* [SOURCE PASSAGE]:
........
Showing posts with label Neil Strauss. Show all posts
Showing posts with label Neil Strauss. Show all posts

Thursday, 1 May 2008

The Wind Beneath My Bingo Wings

I had another warm and fuzzy internet moment this week when a reader of this blog – let’s call him Frank – got in contact, observing that my fitness regime seems to be falling by the wayside and offering to help me out. ‘I’d be happy to take you out running,’ he wrote. Obviously, I was a little hesitant. When a strange man writes to you out of the blue offering to get breathless and sweaty with you, you do well to be a little circumspect. So first of all, on Tuesday evening, we met for a drink.

Tall like a tower block and bald like a blade, turns out Frank is actually a rather splendid chap. A splendid chap who happens to have the body of a Greek god. Now I’m not what you'd call a gay man, but I do know a top-notch piece of masculine ass when I see it, and Frank just happens to have a bod to die for. Happily, he didn’t get that bod by chance – that would just be annoying. No, Frank works hard to keep himself in shape, playing football and squash, and going to the gym three times a week without fail.
........
* [ENTRIES PROVIDED]:
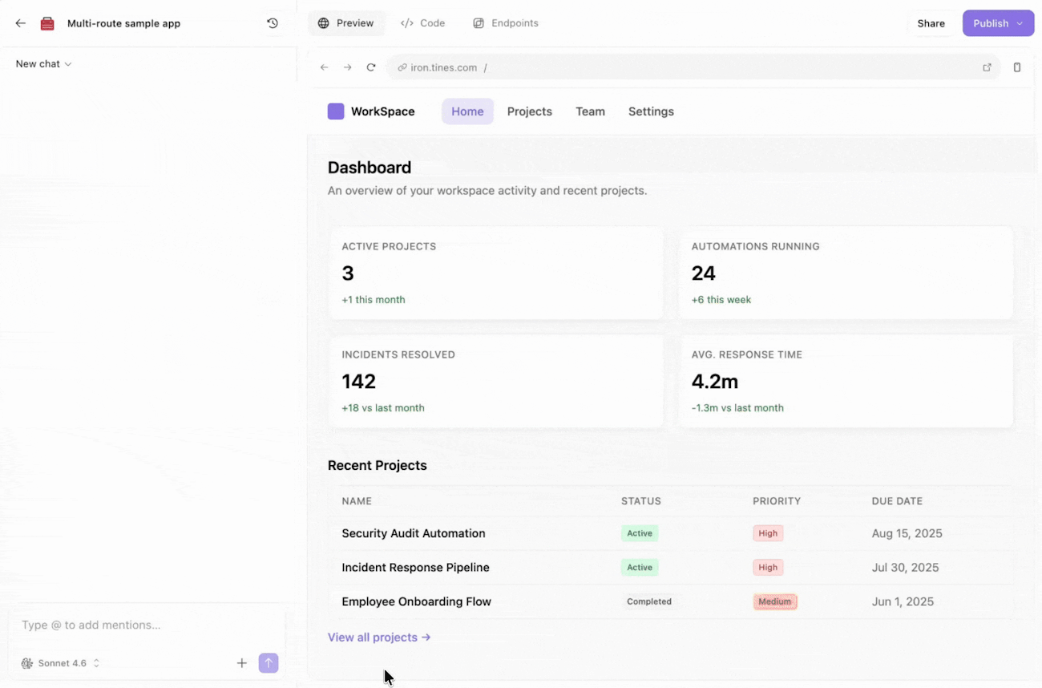Reload the preview with refresh icon
The image size is (1042, 688).
[371, 67]
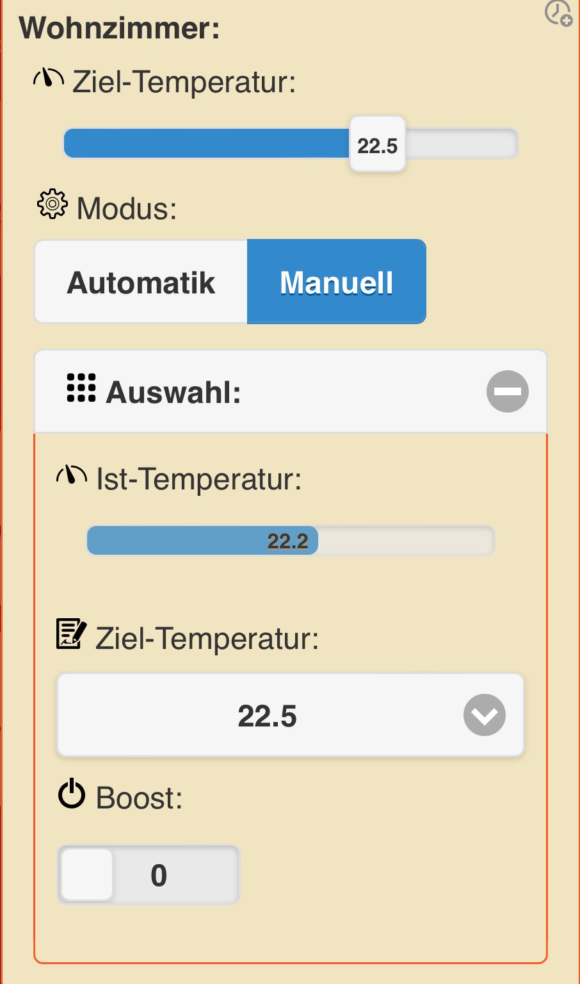Click the 22.5 slider handle
The height and width of the screenshot is (984, 580).
378,144
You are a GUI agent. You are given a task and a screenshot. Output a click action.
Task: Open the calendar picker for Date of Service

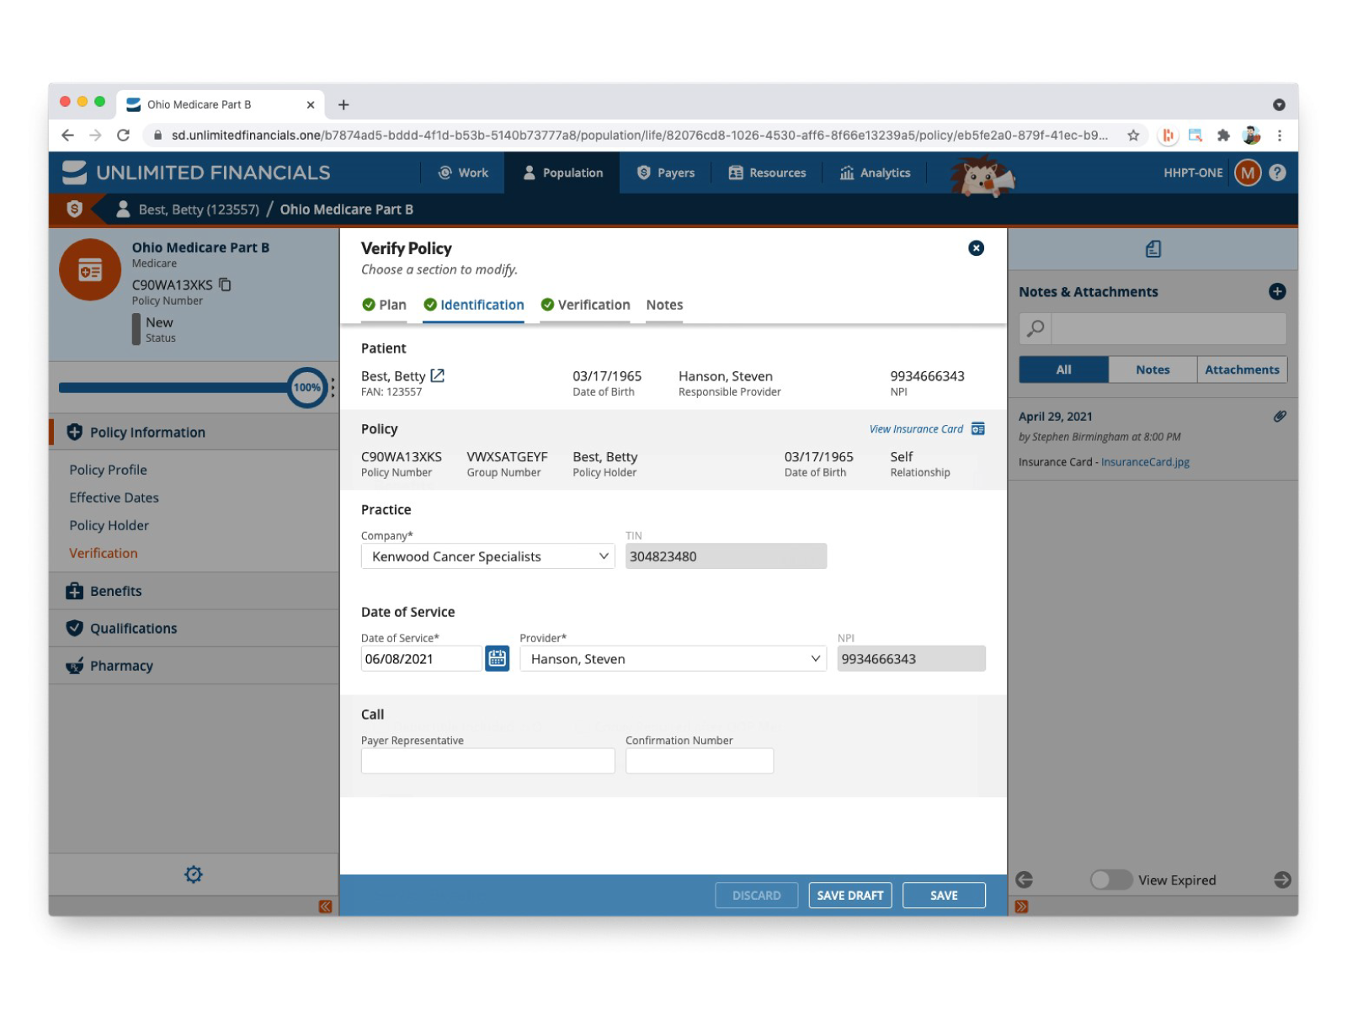pyautogui.click(x=497, y=658)
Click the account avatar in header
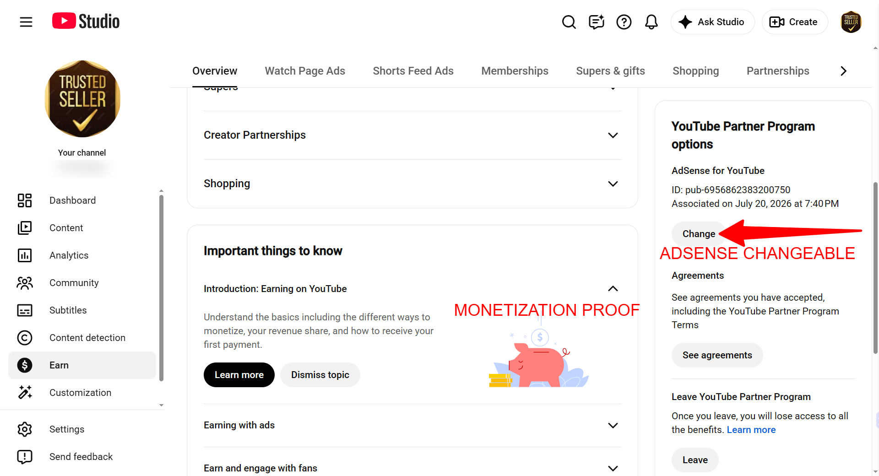The height and width of the screenshot is (476, 879). (x=851, y=22)
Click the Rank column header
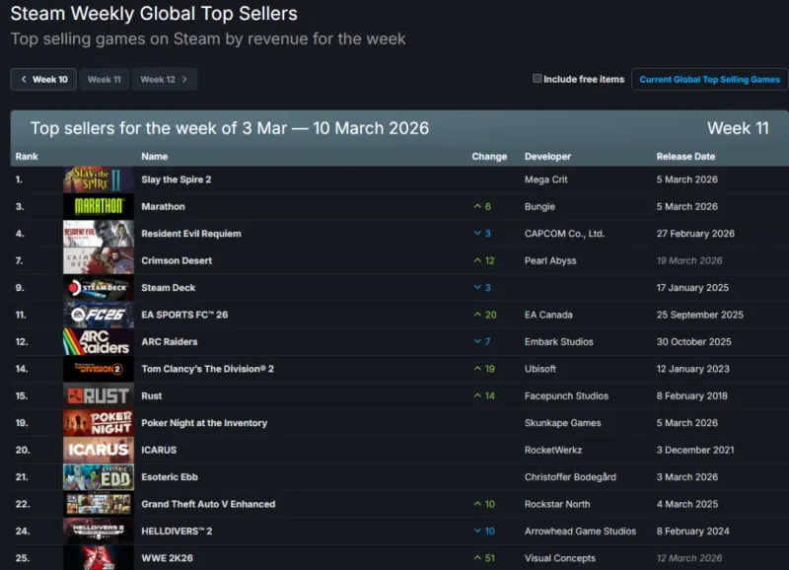Screen dimensions: 789x570 coord(26,156)
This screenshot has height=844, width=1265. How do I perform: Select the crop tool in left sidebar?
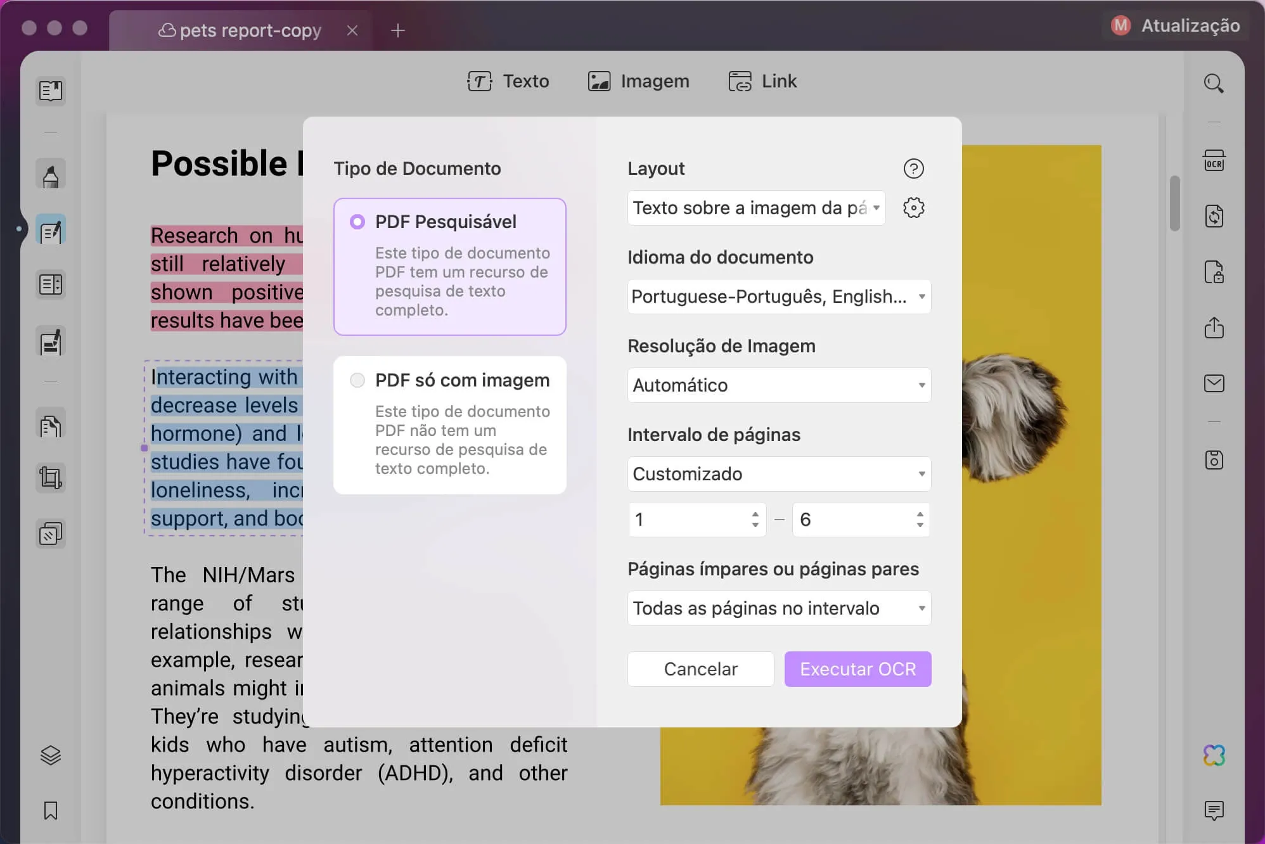click(50, 477)
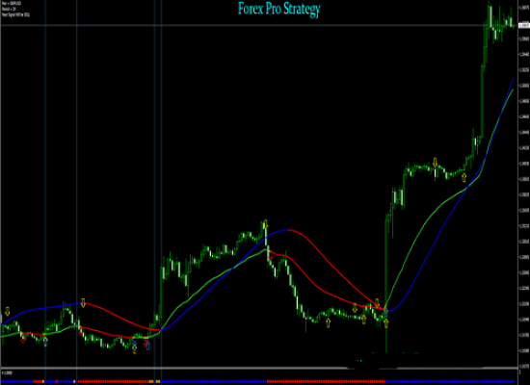Select the yellow up arrow under the upper consolidation candles
This screenshot has width=530, height=385.
[464, 177]
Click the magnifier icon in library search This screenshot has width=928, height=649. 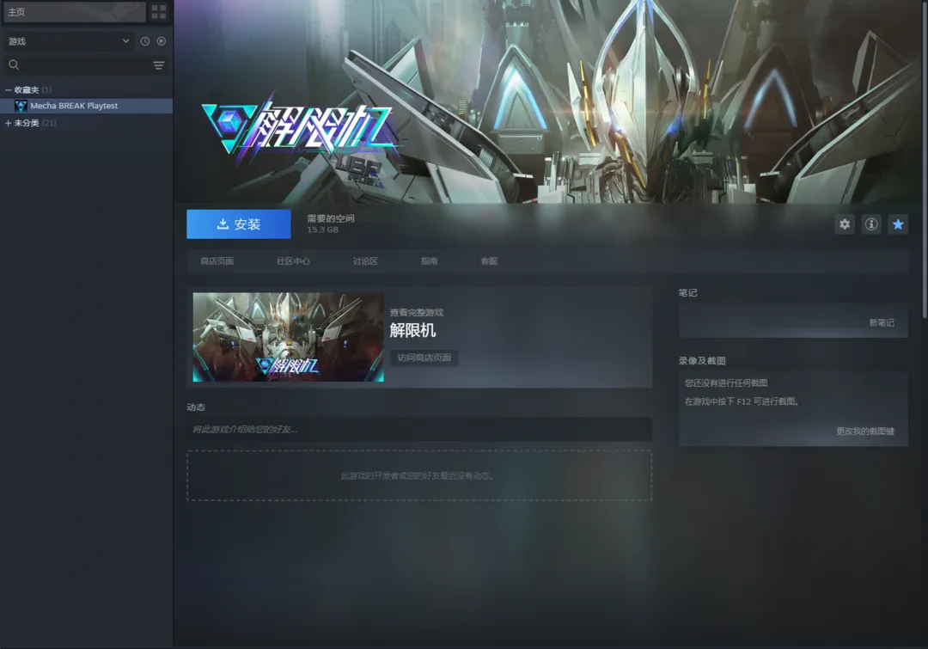14,65
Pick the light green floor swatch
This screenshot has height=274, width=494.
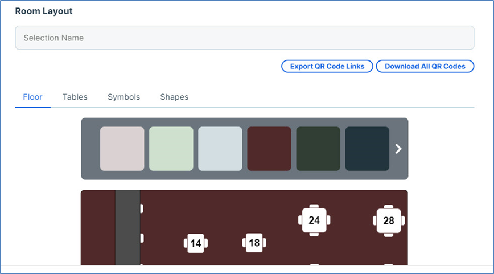pyautogui.click(x=171, y=149)
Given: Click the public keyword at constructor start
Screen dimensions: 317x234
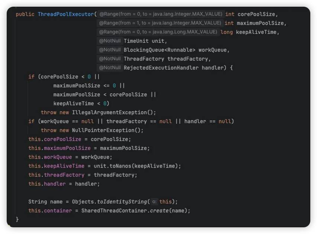Looking at the screenshot, I should 25,14.
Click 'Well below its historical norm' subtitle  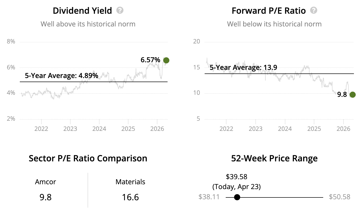point(274,24)
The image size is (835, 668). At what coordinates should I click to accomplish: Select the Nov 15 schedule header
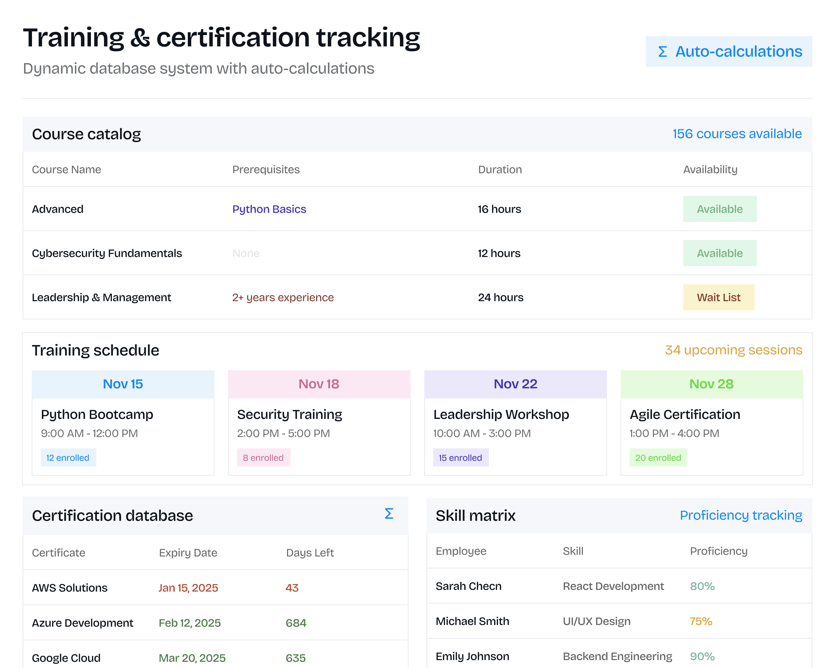(123, 384)
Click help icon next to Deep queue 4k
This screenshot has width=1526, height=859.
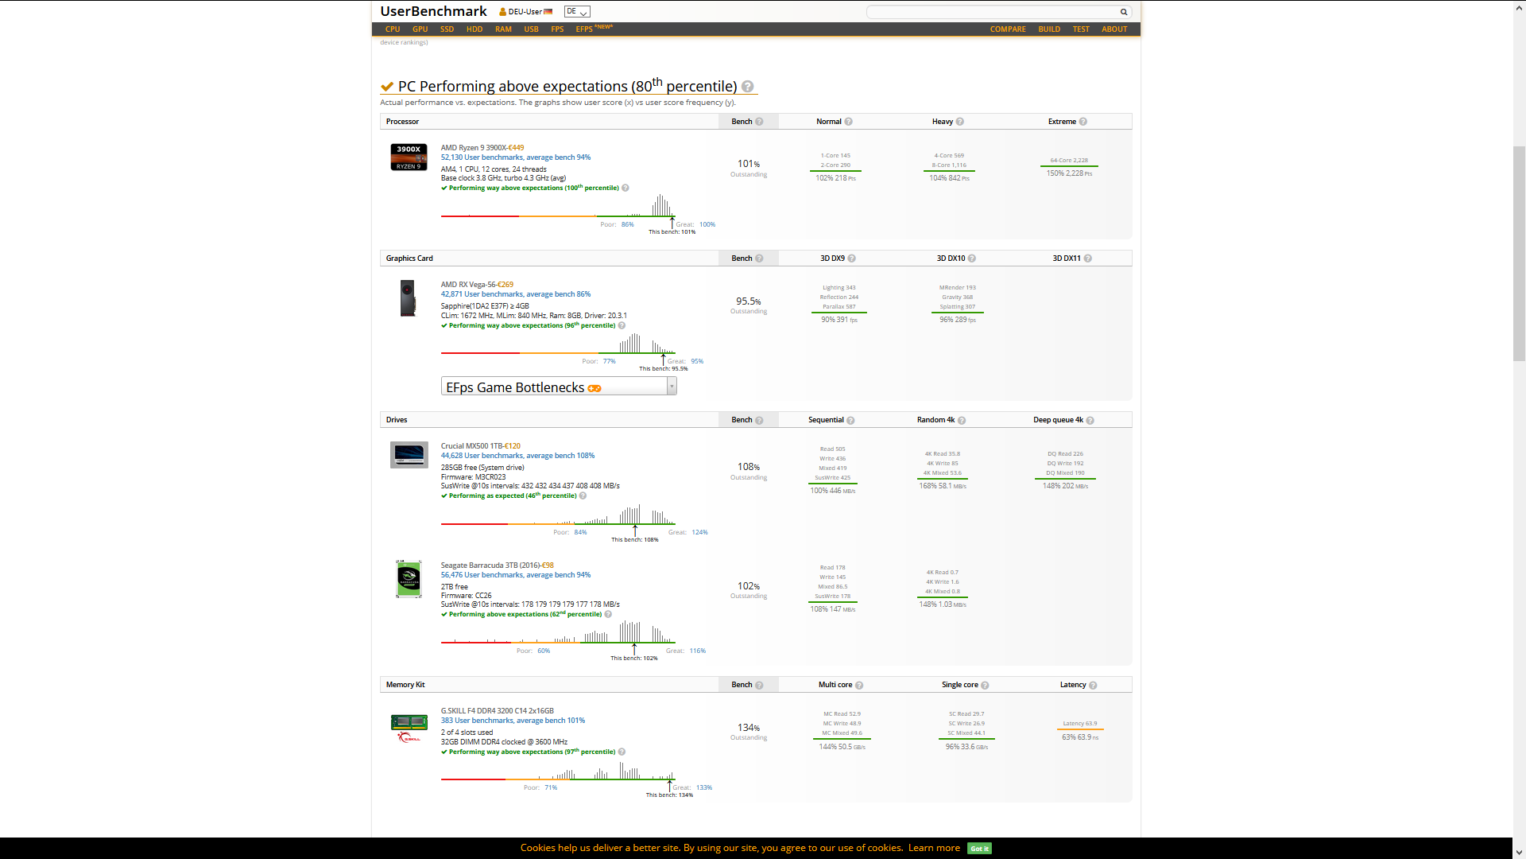(x=1090, y=420)
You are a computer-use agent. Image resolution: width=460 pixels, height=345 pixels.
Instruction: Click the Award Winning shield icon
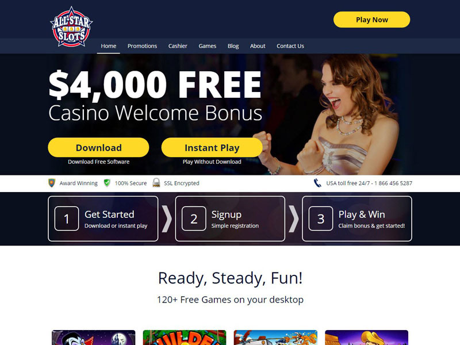point(52,183)
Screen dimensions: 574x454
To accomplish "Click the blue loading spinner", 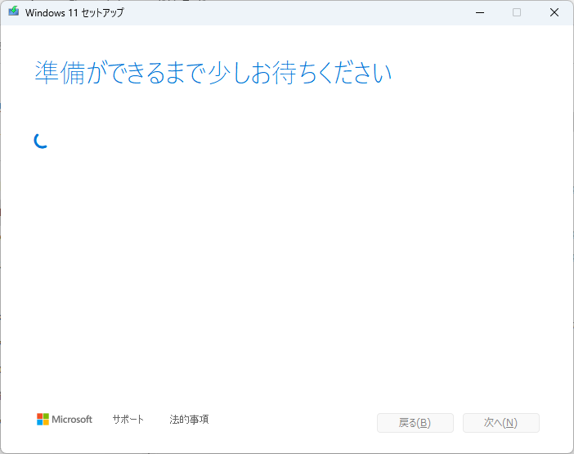I will point(41,140).
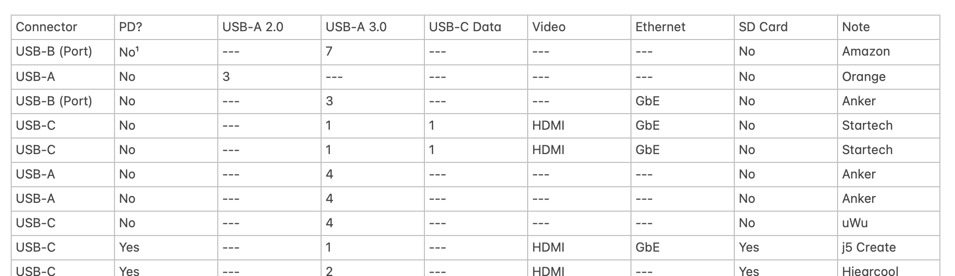Click the Note column header
The height and width of the screenshot is (276, 955).
point(856,27)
........
* [SET TASK 1]: Swap "calendar picker" for "date chooser" in the rows, and give again every line from the first row through the line with "pyautogui.click(x=497, y=658)", changing nothing else and leaving the pictures out.
* [SET TASK 2]: Carry on the blog post about the reader who offered to take the writer running, starting right after its last sentence.
The blog post and the rows have nothing to do with each other.

* [TASK RESULT 1]:
Reload the preview with refresh icon
The image size is (1042, 688).
[371, 67]
Click the 22.5 slider handle
The height and width of the screenshot is (984, 580).
378,144
You are a GUI agent. You are given a task and a screenshot. Output a click action.
Task: Open the date chooser for Date of Service

pyautogui.click(x=497, y=658)

* [TASK RESULT 2]:
But there’s more to Frank than just his height, pecs and glabrousness. Here, let me break it down for you.

10 Frank Facts

1. Frank drives a mint condition Lancia Fulvia.

2. Frank wears very expensive suit, but no tie.

3. Frank looks a little like Neil Strauss of The Game fame, but unlike Neil Strauss, he is not a complete tool.

4. Frank gets up at every morning at 6am, meditates for 20 minutes and then prepares breakfast for himself, his wife Emily (beautiful) and his little girl, Abbey (precocious), before driving to work, where before he does anything, he spends an hour pumping his body into a state of masculine perfection in the office gym.

5. Frank has run 12 marathons, including the London marathon last month, which he finished in exactly three and a half hours.

6. When he was 15, Frank became a Satanist and frightened his friends by speaking in tongues and etching an inverted crucifix into his forehead. He is now half-Buddhist, half-Zoroastrian.

7. Frank rarely watches films or reads books because ‘Life’s too short. I could be wind-surfing!’ (Actually, I’m tempted to take back Frank Fact #3.)

8. Frank has six hearts.

9. Frank was born in Bermuda.

10. Frank has a minuscule penis.


OK, this last fact is not literally a fact. It’s actually more idle conjecture, inspired by ugly, ugly envy. (Oh, the heart thing isn’t true either.)

....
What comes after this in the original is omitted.